Contributions to colonial development/independence

  • Governor William Berkeley became the governor of Virginia in 1641 when the colony was struggling. He managed to turn the colony around through his leadership, promotion of trade between colonies and his goal of economic diversity.

  • He allowed for other traders to participate in the Indian Trade which he had the opportunity to hold a monopoly on.

  • At his own personal farm, Green Spring, he conducted many agricultural experiments to diversify the agriculture/ economy.

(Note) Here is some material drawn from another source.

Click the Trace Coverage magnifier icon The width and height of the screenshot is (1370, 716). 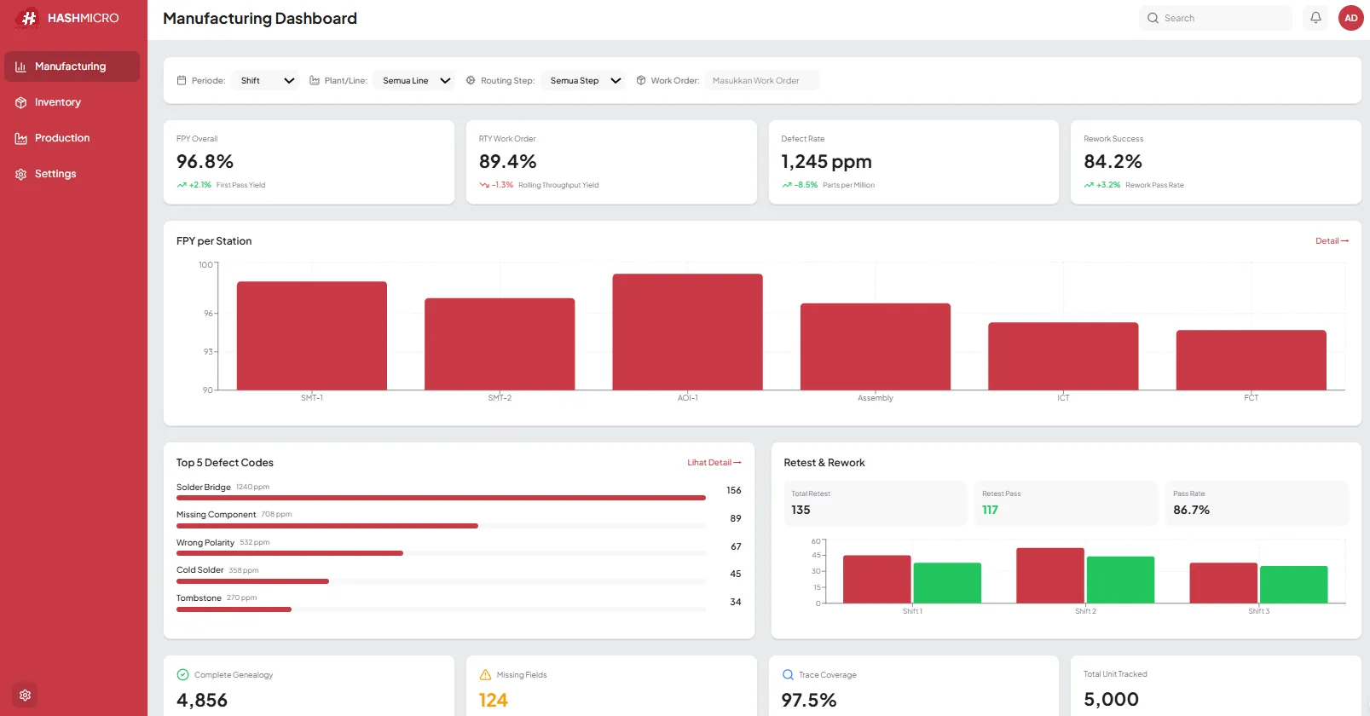pos(788,674)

During his second governing term he tried in implement his research in the colony with all the farmers but failed due to uneducated and poor farmers not willing to pay the higher taxes caused by this experiment.

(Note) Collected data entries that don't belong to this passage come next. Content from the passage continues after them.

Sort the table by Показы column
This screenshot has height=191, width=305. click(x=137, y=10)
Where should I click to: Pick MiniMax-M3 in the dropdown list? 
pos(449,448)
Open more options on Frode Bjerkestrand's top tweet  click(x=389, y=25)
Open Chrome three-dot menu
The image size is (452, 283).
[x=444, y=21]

  • As governor he willingly shared power allowing for the House of Burgesses to become a small version of the parliament, causing the elite class (called tidewater aristocrats) to become over powerful with both money and government power.

  • During his second term as governor, he slowly started to lose close followers from his inner circle in the colonial government but stayed governor until Bacon's rebellion.

  • Bacon's Rebellion caused by disagreement over Indians (this being to final straw)

  • Berkeley had not dealt with Indian attacks well.

  • So, Nathaniel Bacon lead a 500 person group of fighters to control Virginia and fight the Indians.

  • England sent a 1000 soldiers to fight, but William Berkeley had already defeated them.

Political Affiliations

  • Berkeley was hostile to Puritans and Quakers. He punished preachers who didn't follow the Church of England.

  • He opposed all public education because he did not see the benifits.

  • He supported an economy that was diversified from tobacco and free trade.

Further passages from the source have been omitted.